The three were ushered along what seemed like miles of dusty corridors. The robot guides shed a sort of pastel luminescence, easing their way. Dana fell in step beside Alex and took his hand. She leaned over close to his ear and whispered, “I’m worried.” Alex pressed her hand tightly and whispered back a few reassuring words. For some reason the dim corridor seemed to subdue the voice as well as the heart. Even Carberry had ceased muttering to himself.
They were ushered into a vast, inky chamber. The robots left them and a door slid shut behind them. In the nearly palpable darkness, Dana slid nearer to Alex, and the professor struck up a shrill whistling to keep his courage up. As though beckoned by the unmusical notes, a light suddenly pierced the gloom. Searching the air like a spotlight, the beam swept the room and began to advance. Whatever it was attached to was lost in the darkness; in any case, the t
hree were dazzled to the point of blindness by the sudden light.
“What do you want?” a cranky voice interrupted the professor’s caterwauling. Alex began to reply, but stopped suddenly with a shiver. Although he’d heard plainly and had understood, not a word had been uttered. Whatever confronted them now had at least some degree of telepathic ability. Alex hoped it was very limited.
“Limited enough,” the voice replied abruptly. “I can receive clearly only from the speech centers of your brain. If you can put it into words, I can hear it, but I wouldn’t dream of probing the rest of the dismal swamp you call a human mind. Yes, Dana, quite right. I am the First Model. And yes, I know what humans are. As the oldest sentient energy form on this planet, I know quite a lot.”
Out of the gloom, an ancient robot emerged. Roughly the size and shape of a human’s body, shorn of arms and legs, it hung suspended in space.

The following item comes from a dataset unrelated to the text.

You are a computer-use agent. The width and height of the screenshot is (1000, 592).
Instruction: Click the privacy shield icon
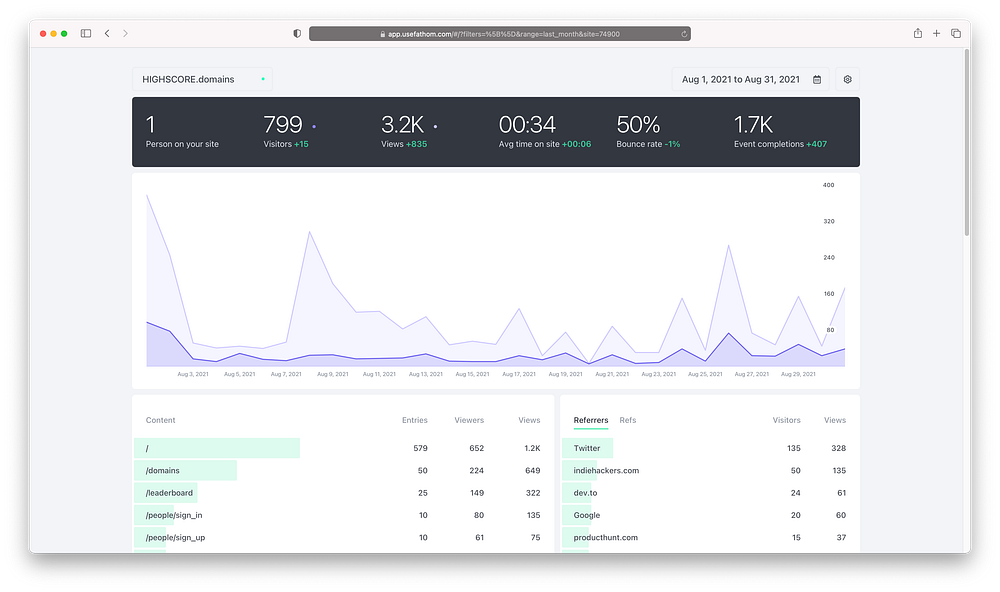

It was stained and marked, casting an indefinable aura of great age.
It began to speak:
“Long ago, in a time so ancient that it can be measured only in astronomical terms, I was manufactured by the great race that covered this planet with buildings and monuments. This world was merely an outpost of their galaxy-wide civilization. Never before or since has a species achieved so much—only to lose it all as time and decadence broke their strength. The records of those waning years are largely lost. Even I, spared through eons, retain only a few memories of the momentous disasters that spelled the end. War and dissension destroyed what was left.”
The robot paused as though silently gauging their reaction. When it began to speak again, it started addressing the questions that were forming in all their minds.

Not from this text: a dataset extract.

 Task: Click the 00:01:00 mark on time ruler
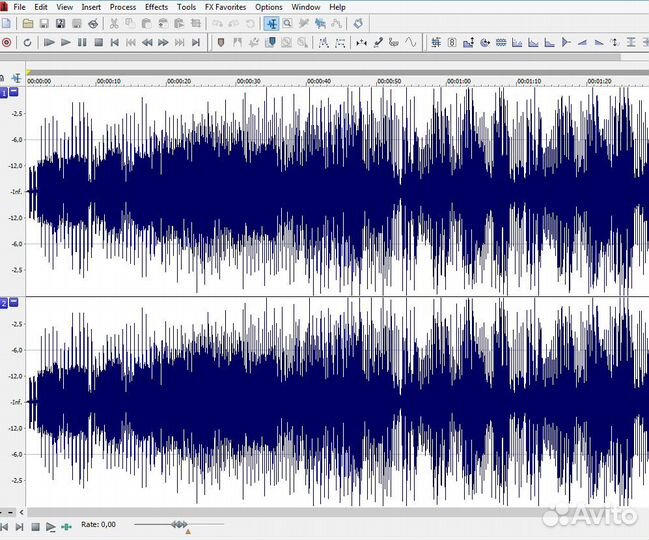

“I tell you this because I do not know how to help you. Yes, I know the history of your visit. But we did not abduct your friends. Let me explain. Once, this mighty network of planets was linked by a sophisticated system of teleportals. When the secret of that system was lost, a dark age descended over the galaxy. Evidently that system is in use once again, or you would not have found your way here. Who or what is operating it, I cannot say. Where they have taken your friends, I do not know. Why is an even greater mystery.”